02/2016 Seilschaft für die Weissensteinbahn
BAUEN
Holzbau im Fokus der Swissbau
Am Holz kam an der Swissbau 2016 kaum jemand vorbei. Über 100 000 Besucher lockte die wichtigste Schweizer Baufachmesse in die Basler Messehallen. Neben den Netzwerkanlässen zu Digitalisierung und Energieeffizienz war der Holzbau das prägende Thema. Im Zentrum stand dabei der zweistöckige Buchenpavillon der Fagus Jura, prominent platziert im Swissbau-Focus-Areal.

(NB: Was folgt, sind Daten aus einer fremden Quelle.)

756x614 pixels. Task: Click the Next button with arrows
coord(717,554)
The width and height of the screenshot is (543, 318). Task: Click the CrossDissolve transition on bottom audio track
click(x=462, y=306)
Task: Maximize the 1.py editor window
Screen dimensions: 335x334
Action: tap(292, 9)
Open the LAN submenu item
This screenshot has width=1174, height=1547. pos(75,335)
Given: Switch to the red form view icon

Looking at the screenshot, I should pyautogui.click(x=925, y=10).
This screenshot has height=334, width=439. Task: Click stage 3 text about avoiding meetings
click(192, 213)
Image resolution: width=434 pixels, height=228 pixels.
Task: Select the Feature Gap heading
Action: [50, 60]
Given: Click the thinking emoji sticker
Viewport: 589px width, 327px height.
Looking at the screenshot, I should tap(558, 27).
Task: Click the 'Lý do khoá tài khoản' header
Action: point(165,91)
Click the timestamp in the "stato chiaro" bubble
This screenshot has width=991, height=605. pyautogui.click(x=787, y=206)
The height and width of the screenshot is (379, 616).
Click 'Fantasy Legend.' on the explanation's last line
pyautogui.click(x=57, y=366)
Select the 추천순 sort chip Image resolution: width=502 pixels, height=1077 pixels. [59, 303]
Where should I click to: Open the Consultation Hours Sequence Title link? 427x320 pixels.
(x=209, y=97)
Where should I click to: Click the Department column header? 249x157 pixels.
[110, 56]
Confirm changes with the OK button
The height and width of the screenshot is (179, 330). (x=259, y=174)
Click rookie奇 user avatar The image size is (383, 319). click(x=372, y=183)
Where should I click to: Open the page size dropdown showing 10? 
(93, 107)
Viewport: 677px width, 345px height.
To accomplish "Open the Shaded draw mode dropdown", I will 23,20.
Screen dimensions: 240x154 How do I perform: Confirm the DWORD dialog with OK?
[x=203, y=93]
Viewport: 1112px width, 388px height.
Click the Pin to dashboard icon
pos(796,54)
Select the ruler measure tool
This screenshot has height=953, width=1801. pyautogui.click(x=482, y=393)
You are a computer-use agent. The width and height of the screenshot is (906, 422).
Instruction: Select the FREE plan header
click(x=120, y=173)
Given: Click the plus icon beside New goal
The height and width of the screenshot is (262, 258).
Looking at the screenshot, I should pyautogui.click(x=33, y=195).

Die Mauer, die zur Eröffnung der Swissbau – passenderweise von Bundesrat Ueli Maurer – mit einem Schlussstein gekrönt wurde, konnte nicht darüber hinwegtäuschen: Die diesjährige Swissbau hätte auch «Holzbau» heissen können. Das zumindest meinten nicht wenige der Protagonisten und zahlreichen Besucher, die sich im Laufe der fünf Messetage in der Halle Süd einfanden. Dort drehte sich auf dem Areal des Netzwerk- und Veranstaltungsformats Swissbau Focus alles um die Frage «Rettung durch Technik?» und vieles ums Holz. Vortragsreihen zu leanWood, «Architektur und Holzbau im Dialog», «Bauen mit Buche» oder «Bauen für die Zukunft – Beton und Holz!» waren nur einige der Veranstaltungen, die einen speziellen Bezug zum Holzbau hatten und in der Branche auf grosses Interesse stiessen. Ebenfalls wegweisend für die Baubranche waren die Vorträge und Diskussionen zum Building Information Modeling (BIM) und zu den Nachhaltigkeitsthemen. Doch letztlich stand bei den mehr als 70 Veranstaltungen vor allem eines im Fokus: der Pavillon aus Buchenholz – Eyecatcher und Treffpunkt der Holzbaubranche.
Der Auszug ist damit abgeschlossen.